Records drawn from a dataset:

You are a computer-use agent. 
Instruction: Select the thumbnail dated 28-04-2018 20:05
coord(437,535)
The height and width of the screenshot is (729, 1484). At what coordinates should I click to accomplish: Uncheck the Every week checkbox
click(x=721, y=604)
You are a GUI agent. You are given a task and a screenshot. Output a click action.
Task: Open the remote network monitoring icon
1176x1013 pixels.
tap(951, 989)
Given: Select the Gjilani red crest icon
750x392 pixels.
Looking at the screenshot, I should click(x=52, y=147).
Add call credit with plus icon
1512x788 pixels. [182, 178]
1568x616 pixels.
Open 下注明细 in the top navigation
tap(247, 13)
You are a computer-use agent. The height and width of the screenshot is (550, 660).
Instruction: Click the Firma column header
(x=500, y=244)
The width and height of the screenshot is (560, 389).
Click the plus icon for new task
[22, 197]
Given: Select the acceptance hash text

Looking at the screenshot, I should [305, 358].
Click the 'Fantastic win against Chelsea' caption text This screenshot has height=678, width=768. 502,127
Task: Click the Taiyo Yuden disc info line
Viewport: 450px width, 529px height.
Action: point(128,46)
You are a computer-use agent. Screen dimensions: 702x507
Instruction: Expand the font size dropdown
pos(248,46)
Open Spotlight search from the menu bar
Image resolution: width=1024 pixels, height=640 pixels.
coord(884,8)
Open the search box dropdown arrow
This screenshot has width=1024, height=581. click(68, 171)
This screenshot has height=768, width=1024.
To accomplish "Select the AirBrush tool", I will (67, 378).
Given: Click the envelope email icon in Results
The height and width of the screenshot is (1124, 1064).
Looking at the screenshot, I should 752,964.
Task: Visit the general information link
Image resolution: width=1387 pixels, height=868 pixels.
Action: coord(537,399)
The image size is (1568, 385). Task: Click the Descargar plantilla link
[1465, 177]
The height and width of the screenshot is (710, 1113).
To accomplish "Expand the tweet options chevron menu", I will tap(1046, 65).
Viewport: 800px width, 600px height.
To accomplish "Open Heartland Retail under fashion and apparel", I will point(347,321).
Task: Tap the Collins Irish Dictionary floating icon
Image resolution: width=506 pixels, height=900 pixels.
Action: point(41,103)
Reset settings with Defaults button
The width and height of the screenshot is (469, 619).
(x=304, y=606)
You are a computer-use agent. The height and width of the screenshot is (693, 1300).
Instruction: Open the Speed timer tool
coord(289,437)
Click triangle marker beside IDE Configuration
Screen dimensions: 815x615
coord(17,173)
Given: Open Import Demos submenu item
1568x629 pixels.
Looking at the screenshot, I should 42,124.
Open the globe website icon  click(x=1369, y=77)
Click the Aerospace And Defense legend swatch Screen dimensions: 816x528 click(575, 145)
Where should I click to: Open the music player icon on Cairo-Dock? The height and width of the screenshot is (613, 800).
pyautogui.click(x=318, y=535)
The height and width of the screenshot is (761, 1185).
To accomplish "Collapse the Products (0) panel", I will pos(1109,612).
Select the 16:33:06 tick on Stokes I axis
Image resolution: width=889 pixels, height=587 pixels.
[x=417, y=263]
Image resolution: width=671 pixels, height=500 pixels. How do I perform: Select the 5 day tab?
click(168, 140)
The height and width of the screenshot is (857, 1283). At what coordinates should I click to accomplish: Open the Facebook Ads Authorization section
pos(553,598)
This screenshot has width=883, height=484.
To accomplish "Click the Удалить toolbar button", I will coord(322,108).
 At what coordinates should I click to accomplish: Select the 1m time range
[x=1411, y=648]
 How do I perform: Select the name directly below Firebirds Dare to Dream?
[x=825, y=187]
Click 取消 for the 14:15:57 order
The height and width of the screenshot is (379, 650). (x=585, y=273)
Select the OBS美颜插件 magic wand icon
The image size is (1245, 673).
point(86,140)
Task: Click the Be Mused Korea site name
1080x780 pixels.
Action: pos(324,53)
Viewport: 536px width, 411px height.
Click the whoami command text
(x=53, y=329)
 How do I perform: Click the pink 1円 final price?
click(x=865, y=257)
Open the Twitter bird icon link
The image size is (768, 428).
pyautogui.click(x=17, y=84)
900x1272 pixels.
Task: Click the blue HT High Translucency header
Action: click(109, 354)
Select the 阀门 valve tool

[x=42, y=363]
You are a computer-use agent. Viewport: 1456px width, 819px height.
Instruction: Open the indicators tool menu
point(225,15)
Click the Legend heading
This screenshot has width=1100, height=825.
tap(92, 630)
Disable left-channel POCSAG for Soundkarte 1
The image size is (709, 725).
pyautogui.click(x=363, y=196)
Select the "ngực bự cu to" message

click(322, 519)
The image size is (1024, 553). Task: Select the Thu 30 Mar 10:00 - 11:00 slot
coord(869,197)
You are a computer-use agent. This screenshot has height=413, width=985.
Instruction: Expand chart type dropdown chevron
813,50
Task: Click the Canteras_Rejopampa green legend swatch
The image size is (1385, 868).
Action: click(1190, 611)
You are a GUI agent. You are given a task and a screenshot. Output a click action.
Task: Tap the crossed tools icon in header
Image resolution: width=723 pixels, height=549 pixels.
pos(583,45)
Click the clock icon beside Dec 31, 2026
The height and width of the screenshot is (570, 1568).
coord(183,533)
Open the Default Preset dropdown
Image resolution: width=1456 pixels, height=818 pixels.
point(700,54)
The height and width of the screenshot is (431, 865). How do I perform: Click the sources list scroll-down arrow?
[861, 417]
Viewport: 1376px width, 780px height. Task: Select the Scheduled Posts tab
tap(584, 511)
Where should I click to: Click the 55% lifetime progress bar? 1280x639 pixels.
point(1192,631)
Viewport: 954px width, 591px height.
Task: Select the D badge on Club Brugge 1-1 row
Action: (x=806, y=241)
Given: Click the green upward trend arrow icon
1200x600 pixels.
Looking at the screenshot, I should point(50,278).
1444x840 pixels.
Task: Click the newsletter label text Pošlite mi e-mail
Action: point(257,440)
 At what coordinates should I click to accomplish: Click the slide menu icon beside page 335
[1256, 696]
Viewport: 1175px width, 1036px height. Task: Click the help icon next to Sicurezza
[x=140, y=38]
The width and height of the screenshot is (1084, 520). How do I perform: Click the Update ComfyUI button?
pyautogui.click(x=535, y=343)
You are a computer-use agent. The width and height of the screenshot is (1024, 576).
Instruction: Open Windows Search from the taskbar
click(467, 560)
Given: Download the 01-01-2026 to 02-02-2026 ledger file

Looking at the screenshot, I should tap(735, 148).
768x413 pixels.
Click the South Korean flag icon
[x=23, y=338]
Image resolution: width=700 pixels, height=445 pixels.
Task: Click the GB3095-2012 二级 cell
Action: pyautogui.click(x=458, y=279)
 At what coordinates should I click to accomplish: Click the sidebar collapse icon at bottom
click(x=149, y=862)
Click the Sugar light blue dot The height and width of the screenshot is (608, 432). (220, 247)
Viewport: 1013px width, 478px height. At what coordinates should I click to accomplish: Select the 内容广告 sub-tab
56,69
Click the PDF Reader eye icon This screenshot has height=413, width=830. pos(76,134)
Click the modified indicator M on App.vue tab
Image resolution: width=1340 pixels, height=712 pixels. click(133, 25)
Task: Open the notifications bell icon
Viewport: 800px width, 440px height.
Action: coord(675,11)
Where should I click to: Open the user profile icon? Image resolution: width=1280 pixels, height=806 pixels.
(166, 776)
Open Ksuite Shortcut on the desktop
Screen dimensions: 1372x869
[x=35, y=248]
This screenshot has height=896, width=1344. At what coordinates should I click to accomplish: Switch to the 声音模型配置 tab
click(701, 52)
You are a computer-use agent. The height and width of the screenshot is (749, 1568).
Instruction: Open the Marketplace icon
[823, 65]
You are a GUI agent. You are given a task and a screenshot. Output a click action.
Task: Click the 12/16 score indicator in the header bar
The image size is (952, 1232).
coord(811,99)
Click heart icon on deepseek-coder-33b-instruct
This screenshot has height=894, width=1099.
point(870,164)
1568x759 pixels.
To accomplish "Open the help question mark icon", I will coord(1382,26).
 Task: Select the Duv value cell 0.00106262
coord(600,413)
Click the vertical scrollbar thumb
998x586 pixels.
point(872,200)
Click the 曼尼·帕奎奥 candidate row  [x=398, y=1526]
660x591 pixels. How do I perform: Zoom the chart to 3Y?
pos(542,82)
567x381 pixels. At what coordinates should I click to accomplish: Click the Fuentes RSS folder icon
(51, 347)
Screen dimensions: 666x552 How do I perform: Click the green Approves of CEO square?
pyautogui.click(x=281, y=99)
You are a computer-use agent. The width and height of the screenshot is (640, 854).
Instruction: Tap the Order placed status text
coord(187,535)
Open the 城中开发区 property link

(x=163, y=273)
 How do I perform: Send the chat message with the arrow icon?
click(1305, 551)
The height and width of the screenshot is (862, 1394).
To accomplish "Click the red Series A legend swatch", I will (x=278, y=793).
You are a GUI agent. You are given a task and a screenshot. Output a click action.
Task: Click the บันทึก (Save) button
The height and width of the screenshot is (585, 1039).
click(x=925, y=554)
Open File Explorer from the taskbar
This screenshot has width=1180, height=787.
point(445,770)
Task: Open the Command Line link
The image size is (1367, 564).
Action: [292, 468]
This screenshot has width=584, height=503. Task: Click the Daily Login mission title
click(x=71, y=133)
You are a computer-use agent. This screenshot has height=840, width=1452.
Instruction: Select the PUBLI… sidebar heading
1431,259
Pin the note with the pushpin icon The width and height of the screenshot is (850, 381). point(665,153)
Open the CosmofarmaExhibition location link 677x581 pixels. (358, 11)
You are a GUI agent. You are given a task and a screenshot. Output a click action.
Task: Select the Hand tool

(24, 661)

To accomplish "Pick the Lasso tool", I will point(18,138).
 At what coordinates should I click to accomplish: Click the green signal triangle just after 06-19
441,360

EXERCISE REQUIREMENTS: All the lines that hold the word "swatch" must appear in the answer, copied from the records.

RESPONSE AREA:
Click the Aerospace And Defense legend swatch Screen dimensions: 816x528 click(575, 145)
Task: Click the Canteras_Rejopampa green legend swatch
To accomplish "Click the red Series A legend swatch", I will (x=278, y=793).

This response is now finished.